Per il premio di MVP è un testa a testa tra Nikola Jokic e Shai Gilgeous-Alexander, e ogni partita da qui alla fine della stagione sarà importante per “piegare” la volontà degli elettori da una parte o dall’altra. Che la corsa e il premio poi interessino, tra i due, più a Gilgeous-Alexander che al naif Jokic, è un altro paio di maniche.
Nella vittoria per 129-115 contro i modesti Charlotte Hornets, Nikola Jokic ha invitato il suo rivale a rispondere con una prestazione da 29 punti, 17 rimbalzi e 9 assist in 37 minuti, per Denver anche 34 punti di Jamal Murray e soprattutto la nona vittoria di fila. I Nuggets, anche con la panchina corta ma che hanno ritrovato Russell Westbrook, sembrano tornati se non quelli del 2023 e del titolo, una contender senza dubbio.
Per Aaron Gordon, ala dei Nuggets e che benedice ogni giorno in cui è finito a Denver via trade a beneficiare degli assist e degli spazi che Jokic apre, la questione MVP non dovrebbe sussistere. Nikola merita il quarto premio in carriera: “basta guardare al plus-minus, quando Jokic è in campo siamo la miglior squadra NBA, quando non gioca siamo tremendi. Solo questo dice tutto. Ha già vinto lo scorso anno e quest’anno è ancora meglio, tutti i suoi numeri sono su. Sta tirando meglio e gira a una tripla doppia di media. E i suoi numeri sono migliori di quelli di Shai“.

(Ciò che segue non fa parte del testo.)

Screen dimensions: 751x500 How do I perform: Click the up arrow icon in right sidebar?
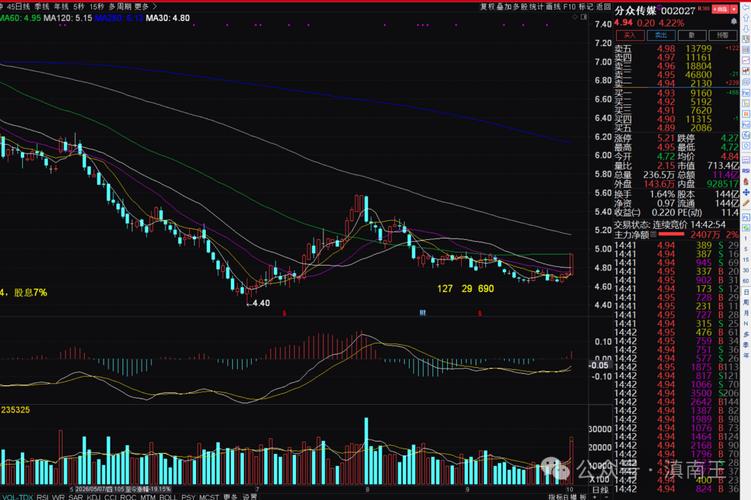tap(746, 18)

Nikola Jokic ha già vinto tre premi di MVP in carriera, e in questa stagione potrebbe inoltre riuscire in un’impresa compiuta nella storia della NBA ai soli Oscar Robertson e Russell Westbrook, ovvero finire con una tripla doppia di media in stagione. Jokic viaggia al momento a 29.7 punti di media con 12.7 rimbalzi e 10.2 assist a partita in 50 presenze stagionali, e i Nuggets sono secondi nella Western Conference proprio alle spalle degli Oklahoma City Thunder.